According to Joao Macaringue, the chairperson of the Mozambican government's Export Promotion Institute (IPEX), this project seeks to diversify Mozambican exports. It also intends to export goods that have already undergone some degree of processing, and thus contain more value added.

Mozambique's total exports are currently running at around two billion US dollars a year. Over 60 per cent of this consists of one product, aluminium ingots from the MOZAL smelter on the outskirts of Maputo. Currently Holland is the main purchaser of Mozambican aluminium.

Mozambique is also heavily reliant on energy exports - electricity and natural gas, mostly sold to South Africa.

"We are aware that our exports have not undergone any evolution in terms of diversification", Macaringue told AIM. "With this product we hope to increase the diversity of the products exported".

As a least developed country, Mozambique should be able to export goods to Europe quota and tariff free under the EBA (Everything But Arms) initiative. But Maringue admits that the goods to be exported must be of high quality and well presented if they are to stand any chance of success on the demanding European markets.

CBI consultant Annelie Wevers said that Holland will provide 900,000 Euros (about 1.27 million US dollars) in technical assistance to Mozambican farmers, over a four year period, so that they can meet quality, conservation and packaging requirements. At the end of the four year period, it is expected that the farmers chosen for the scheme will be thoroughly familiarized with European Union procedures.

The Mozambican goods, Wevers stressed, would pay no import duties "but they must obey principles of quality.

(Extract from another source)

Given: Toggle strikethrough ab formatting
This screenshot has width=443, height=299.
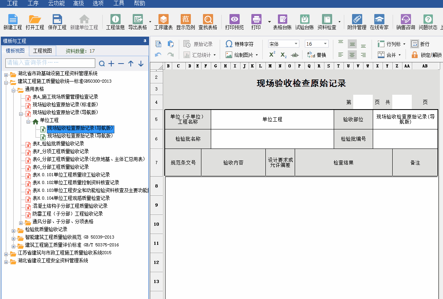Looking at the screenshot, I should [295, 55].
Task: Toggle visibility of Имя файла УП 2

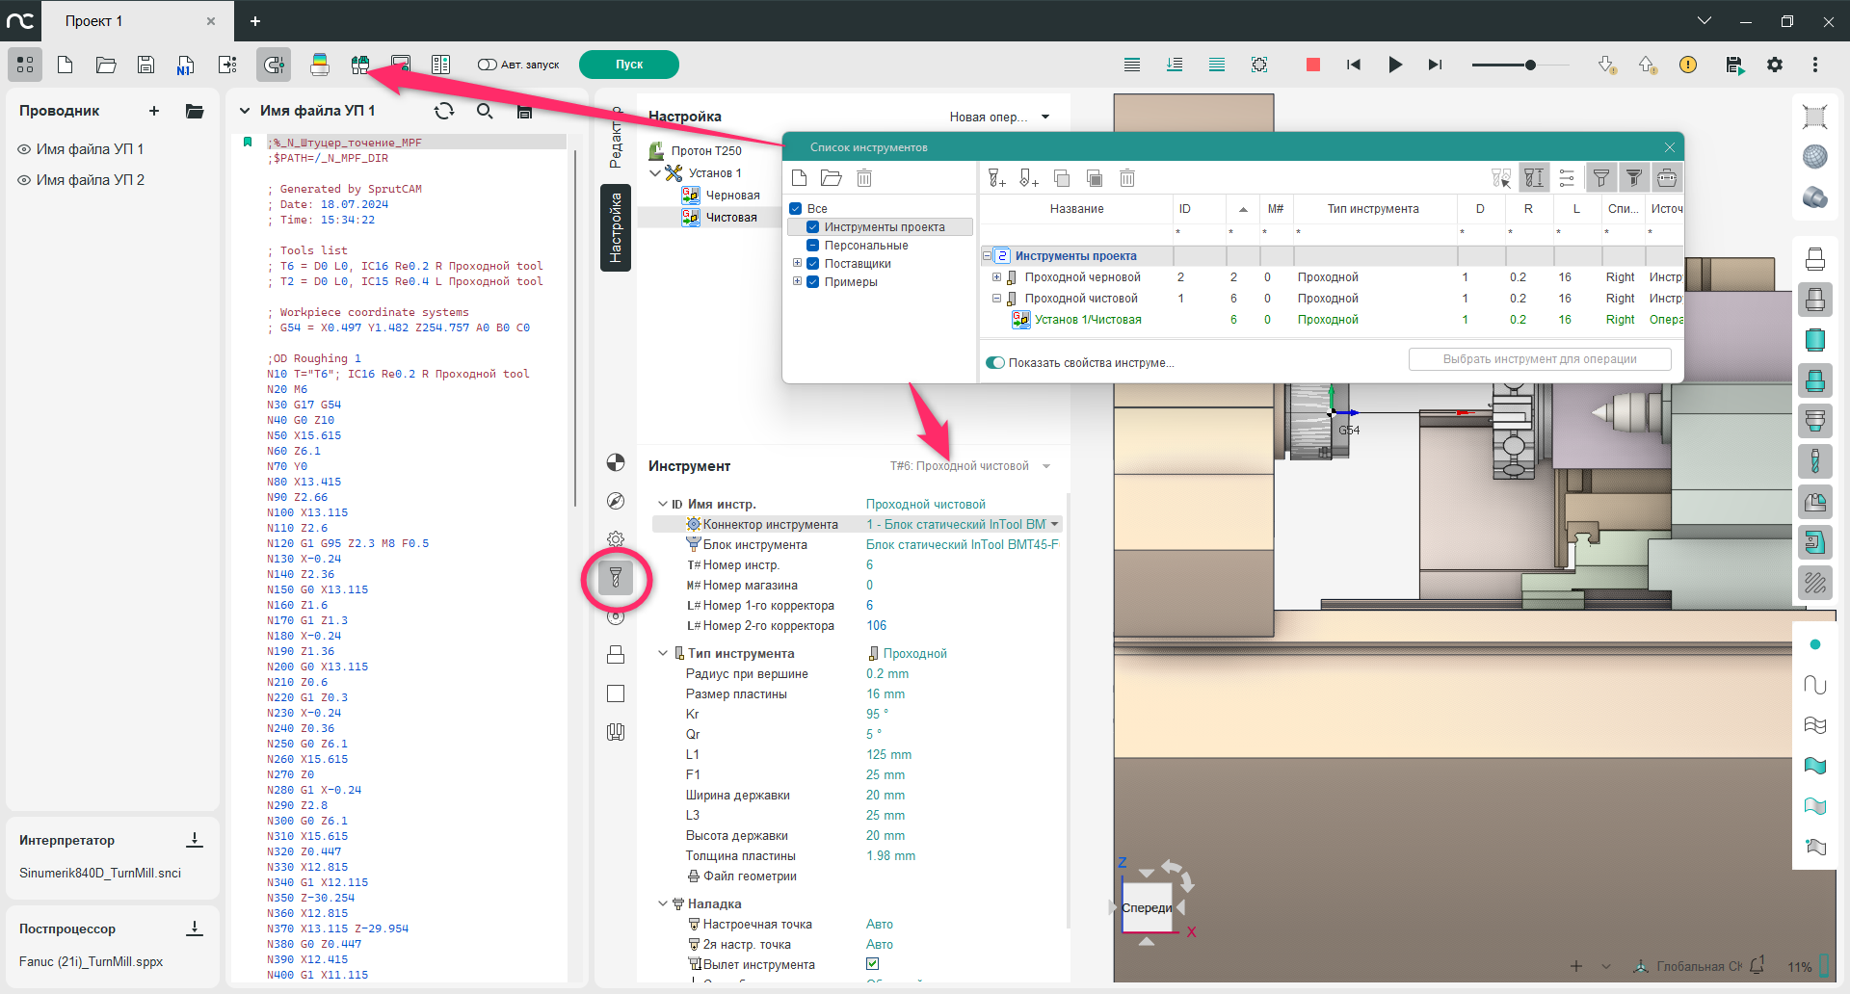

The CBI is helping Mozambique because Europe believes that the local private sector is important for developing the country, and the best way of helping a country develop is to bet on its exports".

The head of development cooperation in the Dutch Embassy, Paul Litjens, told AIM "Holland will help promote the export of Mozambican goods to Holland and other European countries, because we believe that Mozambique has the potential to export these goods to Europe with the quality required".